After the successful phase-one evaluation of FREED, the FREED team have secured funding to scale-up FREED to three new partner sites in the UK.

The Health Foundation’s Scaling Up Improvement programme supports teams to take successful health care interventions or approaches and deliver them at scale, to improve health care in the UK.

FREED-UP: First episode and rapid early intervention service for young people with eating disorders – upscaled will see FREED continue at the South London and Maudsley NHS Foundation Trust (SLaM), where it was developed and initially evaluated. In addition, FREED will be introduced to three new eating disorder services: Central and North West London NHS Foundation Trust, Leeds and York Partnership NHS Foundation Trust, and North East London NHS Foundation Trust.



"This project aims to demonstrate the scalability of FREED. The main objectives are to reduce waiting times for treatment and the duration of untreated eating disorders, improve treatment engagement and clinical outcomes, and demonstrate cost effectiveness."

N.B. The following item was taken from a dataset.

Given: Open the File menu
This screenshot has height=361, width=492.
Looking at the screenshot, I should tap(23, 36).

Danielle Glennon, Specialist Clinical Service Lead and FREED-Up project lead

The scaling-up project will run over 2 years and will make FREED available to a population of 6.2 million people from urban, semi-urban and rural areas. In addition, for the first time, FREED will be available to 16-18 year-olds as well as those aged 18-25 years.

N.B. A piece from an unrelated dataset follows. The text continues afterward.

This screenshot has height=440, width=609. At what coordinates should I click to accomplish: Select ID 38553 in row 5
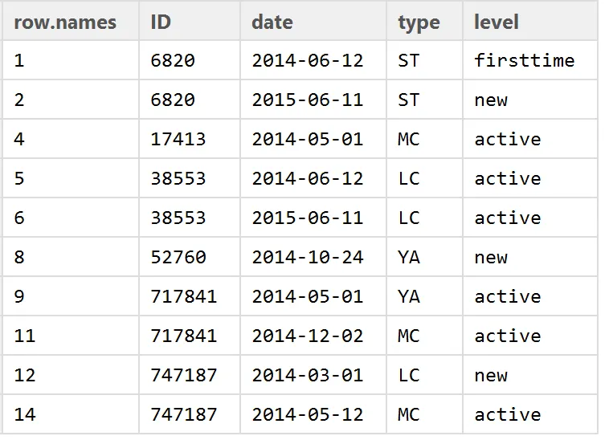pos(190,178)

Danielle Glennon, Specialist Clinical Service Lead and FREED-Up project lead, says:

“This project aims to demonstrate the scalability of the FREED approach by implementing it across four specialist eating disorder services in Greater London and Yorkshire. The main objectives are to reduce waiting times for treatment and the duration of untreated eating disorders, improve treatment engagement and clinical outcomes, and demonstrate cost effectiveness. “

Each partner organisation will have a FREED champion who will locally lead implementation and dissemination of the approach. Success will be assessed through case-control comparisons with patients treated before the introduction of FREED, a one-year outcome evaluation, and qualitative interviews with patients, carers, clinicians and commissioners.
The evidence obtained will be used to promote FREED as a national service delivery model that empowers patients and families to engage with treatment, promotes recovery and reduces future service utilisation.